Associate Professor Sandra Milligan at the University of Melbourne analysed the data from over 100,000 learners on the University’s various MOOC’s (Massive Open Online Courses), every click, tap, swipe they made, every document they consulted, and every word they wrote in chat forums and exercises.
As a result of this research they found a remarkably consistent pattern of what learning behaviours work and which don’t.
Overall the analysis suggests that learners with lower levels of learning expertise are likely to be passive in their behaviour. That is, they receive input, limit their interaction to consuming content supplied by the tutor and are unengaged by their peers, taking responsibility only for themselves. They seek guidance only from authorative figures about what to read or think and adhere to contexts and perspectives similar to their own. They regard learning as the mastery of reasonably static, generalisable knowledge, easily transferred in books, or by classroom lectures.
Expert learners, by contrast, are likely to scan different sources of information, seeking out a range of potential sources of learning in the environment. They regard valuable knowledge as somewhat volatile, context dependent, widely distributed, and including tacit understandings, as well as generalisable understandings. They actively seek out the views of others and conduct dialogues with peers in which they collaborate, mentor, and even teach their other students.

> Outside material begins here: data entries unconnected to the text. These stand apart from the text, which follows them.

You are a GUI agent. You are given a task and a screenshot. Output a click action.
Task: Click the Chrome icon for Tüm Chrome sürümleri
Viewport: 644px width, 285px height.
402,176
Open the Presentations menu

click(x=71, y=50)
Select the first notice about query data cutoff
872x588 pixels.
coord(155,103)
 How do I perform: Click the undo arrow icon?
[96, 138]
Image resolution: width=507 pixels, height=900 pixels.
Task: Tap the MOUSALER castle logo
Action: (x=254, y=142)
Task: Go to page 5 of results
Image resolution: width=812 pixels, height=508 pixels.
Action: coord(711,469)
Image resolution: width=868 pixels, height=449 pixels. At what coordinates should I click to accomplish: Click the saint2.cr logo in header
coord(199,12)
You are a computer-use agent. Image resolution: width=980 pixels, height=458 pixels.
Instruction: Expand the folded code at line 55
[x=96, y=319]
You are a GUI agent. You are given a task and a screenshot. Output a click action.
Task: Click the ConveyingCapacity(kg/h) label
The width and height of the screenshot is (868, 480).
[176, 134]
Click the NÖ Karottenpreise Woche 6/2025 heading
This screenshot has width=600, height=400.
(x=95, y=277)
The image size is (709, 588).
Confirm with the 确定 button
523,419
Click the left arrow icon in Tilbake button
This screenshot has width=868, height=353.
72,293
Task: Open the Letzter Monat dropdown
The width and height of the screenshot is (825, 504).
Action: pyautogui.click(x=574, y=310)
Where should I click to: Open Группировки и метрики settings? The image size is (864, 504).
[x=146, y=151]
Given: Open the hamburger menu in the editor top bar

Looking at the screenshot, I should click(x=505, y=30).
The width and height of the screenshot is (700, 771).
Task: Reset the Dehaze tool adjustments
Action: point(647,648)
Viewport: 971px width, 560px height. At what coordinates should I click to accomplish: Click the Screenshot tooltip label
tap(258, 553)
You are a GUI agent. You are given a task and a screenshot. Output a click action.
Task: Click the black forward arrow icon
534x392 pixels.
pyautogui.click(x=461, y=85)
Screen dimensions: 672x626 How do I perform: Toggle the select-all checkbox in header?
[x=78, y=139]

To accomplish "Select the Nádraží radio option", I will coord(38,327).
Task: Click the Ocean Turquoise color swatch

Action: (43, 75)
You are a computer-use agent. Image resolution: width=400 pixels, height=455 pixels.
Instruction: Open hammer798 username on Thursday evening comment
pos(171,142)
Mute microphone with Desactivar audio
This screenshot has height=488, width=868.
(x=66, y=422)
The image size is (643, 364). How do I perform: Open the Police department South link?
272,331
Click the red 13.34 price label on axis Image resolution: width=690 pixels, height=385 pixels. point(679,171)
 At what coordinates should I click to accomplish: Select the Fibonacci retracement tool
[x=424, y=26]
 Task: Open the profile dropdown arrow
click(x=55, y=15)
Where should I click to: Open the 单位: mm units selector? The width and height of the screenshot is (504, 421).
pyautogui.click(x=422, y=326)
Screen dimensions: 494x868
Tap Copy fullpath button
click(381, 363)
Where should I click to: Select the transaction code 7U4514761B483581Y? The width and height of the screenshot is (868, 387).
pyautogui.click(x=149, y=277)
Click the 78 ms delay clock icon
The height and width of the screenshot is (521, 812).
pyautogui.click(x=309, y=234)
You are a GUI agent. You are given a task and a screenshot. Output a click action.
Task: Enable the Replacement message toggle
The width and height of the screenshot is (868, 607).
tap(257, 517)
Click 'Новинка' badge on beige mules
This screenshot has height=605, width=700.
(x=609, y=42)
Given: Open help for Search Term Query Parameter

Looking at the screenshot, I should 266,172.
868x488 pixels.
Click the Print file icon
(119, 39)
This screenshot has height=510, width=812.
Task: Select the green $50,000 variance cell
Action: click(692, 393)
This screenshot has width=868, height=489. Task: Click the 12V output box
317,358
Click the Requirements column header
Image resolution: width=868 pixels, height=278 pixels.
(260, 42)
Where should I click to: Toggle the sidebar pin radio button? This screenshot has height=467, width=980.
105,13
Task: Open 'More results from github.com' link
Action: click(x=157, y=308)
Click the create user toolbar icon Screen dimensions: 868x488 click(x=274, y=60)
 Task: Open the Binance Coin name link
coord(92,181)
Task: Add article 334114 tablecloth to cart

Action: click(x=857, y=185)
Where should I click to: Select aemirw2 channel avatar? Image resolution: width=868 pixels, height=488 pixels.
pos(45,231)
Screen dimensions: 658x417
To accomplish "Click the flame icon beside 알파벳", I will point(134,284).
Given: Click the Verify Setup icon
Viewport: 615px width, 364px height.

Although I hadn’t given much thought to this over my thirty years of training adults I must say that my experience tends to support the research findings. In our management programmes which are workshop conducted we have a post-workshop assignment in which about fifty percent of the participants go to a lot of trouble to research the questions and answer in some detail while the remainder answer the questions with the information that is available to them in the workshop session book.
The learning from this is that we need to be very conscious of the audience we are designing for and to produce material that will be suitable to their most likely learning style.